Calle de Fernán González

Salamanca·Goya

Fernán González (c. 910-970) gathered the counties of Lara, Burgos, Álava, Lantarón and Cerezo under a hereditary rule, laying the foundations of the future kingdom of Castile. Madrid’s council approved the name on 21 July 1880, as the street was opened in the eastern Ensanche planned by Carlos María de Castro. His figure reached the street map amplified by the Poem of Fernán González, an epic of the Mester de Clerecía (c. 1250).
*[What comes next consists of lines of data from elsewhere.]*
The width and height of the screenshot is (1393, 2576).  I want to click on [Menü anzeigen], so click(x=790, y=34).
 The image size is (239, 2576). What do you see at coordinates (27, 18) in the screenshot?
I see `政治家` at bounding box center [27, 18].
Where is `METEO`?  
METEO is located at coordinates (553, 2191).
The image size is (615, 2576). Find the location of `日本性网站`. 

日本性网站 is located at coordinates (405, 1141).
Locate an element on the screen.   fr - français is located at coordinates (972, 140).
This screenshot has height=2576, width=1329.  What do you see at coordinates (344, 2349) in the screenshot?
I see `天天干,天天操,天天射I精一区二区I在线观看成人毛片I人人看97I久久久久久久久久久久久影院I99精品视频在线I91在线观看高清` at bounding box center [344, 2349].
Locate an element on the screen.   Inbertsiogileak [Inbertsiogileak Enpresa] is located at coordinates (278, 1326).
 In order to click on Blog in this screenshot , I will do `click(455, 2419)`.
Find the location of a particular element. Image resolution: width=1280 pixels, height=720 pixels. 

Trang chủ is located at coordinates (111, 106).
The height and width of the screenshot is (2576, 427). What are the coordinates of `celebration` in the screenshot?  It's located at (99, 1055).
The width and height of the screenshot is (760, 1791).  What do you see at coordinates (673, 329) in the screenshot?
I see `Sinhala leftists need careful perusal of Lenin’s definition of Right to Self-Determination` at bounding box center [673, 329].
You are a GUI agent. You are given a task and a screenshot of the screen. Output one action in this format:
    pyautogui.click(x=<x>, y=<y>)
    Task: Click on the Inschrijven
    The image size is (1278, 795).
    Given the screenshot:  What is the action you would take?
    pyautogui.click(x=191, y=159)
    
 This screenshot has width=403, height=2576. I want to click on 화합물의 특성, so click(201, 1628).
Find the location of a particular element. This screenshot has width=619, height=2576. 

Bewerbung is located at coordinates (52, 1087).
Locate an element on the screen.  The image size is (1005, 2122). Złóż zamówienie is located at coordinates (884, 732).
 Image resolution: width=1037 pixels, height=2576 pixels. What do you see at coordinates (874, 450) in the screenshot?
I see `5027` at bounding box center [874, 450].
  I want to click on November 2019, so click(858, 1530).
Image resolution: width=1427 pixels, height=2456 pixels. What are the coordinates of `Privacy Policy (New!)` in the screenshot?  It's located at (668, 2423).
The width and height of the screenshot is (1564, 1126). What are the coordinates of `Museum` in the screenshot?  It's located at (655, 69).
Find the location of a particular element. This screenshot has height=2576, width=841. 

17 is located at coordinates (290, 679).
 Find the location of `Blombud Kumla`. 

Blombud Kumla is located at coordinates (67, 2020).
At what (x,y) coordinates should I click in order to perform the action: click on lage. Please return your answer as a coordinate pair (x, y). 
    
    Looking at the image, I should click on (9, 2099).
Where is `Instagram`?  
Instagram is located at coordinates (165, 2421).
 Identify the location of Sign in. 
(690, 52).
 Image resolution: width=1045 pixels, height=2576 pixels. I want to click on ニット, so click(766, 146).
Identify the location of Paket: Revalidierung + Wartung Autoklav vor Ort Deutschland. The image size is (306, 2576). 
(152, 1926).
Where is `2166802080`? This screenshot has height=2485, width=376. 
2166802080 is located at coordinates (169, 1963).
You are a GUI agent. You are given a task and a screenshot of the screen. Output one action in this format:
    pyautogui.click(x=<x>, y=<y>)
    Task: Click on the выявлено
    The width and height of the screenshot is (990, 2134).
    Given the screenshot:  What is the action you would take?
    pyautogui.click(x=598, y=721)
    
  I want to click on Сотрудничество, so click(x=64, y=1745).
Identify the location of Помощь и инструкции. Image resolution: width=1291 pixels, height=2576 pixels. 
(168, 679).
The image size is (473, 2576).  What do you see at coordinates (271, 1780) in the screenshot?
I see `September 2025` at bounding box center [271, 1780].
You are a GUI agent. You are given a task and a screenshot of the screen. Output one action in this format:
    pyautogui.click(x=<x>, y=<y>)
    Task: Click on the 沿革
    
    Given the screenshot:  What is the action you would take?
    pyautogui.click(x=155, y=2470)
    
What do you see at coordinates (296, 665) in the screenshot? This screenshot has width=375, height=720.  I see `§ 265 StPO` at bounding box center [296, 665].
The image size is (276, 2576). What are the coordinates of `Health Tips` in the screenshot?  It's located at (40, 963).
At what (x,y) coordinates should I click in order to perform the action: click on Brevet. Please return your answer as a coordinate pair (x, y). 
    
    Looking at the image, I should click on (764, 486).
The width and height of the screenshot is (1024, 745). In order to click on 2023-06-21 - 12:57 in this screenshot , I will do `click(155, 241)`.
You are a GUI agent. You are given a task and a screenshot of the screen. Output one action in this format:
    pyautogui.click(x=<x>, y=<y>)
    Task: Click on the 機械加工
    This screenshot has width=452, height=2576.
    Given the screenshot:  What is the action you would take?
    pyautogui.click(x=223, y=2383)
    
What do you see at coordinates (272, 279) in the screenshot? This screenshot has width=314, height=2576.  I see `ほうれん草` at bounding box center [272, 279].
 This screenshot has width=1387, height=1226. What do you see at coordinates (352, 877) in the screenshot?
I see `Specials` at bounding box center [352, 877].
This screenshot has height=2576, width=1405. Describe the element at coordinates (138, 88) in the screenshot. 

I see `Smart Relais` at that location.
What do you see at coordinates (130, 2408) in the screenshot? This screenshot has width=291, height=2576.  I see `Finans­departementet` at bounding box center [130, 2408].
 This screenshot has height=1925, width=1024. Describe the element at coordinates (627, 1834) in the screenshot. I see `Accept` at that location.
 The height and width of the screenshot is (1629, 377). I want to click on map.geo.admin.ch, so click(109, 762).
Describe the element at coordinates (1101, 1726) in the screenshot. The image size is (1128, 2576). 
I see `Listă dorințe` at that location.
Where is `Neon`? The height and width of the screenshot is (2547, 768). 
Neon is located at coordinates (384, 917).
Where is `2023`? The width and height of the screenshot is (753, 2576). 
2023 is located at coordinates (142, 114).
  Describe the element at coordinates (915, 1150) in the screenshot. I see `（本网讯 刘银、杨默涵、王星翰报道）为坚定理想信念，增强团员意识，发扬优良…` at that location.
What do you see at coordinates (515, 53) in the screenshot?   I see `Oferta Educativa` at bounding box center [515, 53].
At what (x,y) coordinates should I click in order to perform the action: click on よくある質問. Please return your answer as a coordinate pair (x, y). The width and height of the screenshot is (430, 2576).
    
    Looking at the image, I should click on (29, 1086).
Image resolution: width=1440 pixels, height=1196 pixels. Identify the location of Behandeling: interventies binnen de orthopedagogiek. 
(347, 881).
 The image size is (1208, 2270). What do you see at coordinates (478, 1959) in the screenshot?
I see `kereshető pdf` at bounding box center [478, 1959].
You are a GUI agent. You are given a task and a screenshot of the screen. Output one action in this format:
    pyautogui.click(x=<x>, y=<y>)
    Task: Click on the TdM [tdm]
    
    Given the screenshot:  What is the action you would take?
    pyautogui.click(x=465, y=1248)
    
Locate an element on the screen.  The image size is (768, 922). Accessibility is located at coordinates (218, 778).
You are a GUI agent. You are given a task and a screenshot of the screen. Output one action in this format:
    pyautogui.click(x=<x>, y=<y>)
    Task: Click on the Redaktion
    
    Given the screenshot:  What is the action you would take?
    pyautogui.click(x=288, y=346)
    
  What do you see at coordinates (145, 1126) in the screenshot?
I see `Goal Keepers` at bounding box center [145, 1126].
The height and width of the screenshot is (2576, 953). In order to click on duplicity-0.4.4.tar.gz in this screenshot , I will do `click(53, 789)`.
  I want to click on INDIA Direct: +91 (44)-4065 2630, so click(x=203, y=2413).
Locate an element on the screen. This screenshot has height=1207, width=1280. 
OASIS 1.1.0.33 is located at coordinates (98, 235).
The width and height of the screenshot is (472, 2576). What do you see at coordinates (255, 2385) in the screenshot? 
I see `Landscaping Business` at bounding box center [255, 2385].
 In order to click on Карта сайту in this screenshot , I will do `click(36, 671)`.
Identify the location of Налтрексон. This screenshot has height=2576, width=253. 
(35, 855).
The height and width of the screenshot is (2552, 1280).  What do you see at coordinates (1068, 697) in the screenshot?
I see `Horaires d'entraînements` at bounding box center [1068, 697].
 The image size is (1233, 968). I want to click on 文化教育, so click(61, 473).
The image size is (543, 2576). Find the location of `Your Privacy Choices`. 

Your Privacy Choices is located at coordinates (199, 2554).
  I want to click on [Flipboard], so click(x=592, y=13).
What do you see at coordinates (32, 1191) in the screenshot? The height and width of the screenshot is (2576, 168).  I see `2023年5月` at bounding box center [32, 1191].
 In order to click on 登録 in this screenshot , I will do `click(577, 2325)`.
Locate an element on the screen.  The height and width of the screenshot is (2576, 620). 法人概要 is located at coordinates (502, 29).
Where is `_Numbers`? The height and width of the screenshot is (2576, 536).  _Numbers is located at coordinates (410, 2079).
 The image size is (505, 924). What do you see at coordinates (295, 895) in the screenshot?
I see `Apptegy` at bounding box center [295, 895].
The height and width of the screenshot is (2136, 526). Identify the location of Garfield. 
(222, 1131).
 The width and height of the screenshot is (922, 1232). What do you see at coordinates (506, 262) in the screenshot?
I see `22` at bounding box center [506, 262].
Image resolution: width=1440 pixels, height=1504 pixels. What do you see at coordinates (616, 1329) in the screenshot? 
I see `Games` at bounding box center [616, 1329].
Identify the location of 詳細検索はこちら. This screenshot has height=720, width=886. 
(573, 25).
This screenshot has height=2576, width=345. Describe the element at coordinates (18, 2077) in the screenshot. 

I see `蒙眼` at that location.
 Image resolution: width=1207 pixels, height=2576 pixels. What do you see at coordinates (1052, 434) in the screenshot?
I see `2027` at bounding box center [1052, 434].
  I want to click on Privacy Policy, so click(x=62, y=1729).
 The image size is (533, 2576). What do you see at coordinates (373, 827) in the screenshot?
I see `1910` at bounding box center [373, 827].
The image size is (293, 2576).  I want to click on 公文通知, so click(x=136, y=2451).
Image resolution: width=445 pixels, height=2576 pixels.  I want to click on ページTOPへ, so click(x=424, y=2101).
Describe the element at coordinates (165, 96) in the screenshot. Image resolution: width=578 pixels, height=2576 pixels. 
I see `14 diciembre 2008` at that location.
Calle de Fernán González owes its name to a figure who truly existed and to another invented by literature, and it is hard to know where one ends and the other begins. The real man was born around 910 in Lara. Between 931 and 932, under the reign of Ramiro II of León, he brought under his command the counties of Lara, Burgos, Álava, Lantarón and Cerezo, and a charter of 932 names him count of Castile for the first time. He ruled until his death, around 970, and achieved something rare: he turned the territory into a patrimony inherited by his descendants. The other Fernán González was written by a monk: around 1250 an anonymous author of the Mester de Clerecía raised him to founding hero of Castile in the Poem of Fernán González, source of the famous tale of the goshawk and the horse he sold to the king of León, pure invention of the poet. The name reached the street map on 21 July 1880. The Calle de Fernán González runs between Alcalá and Doce de Octubre, through an area not fully built up until well into the 20th century.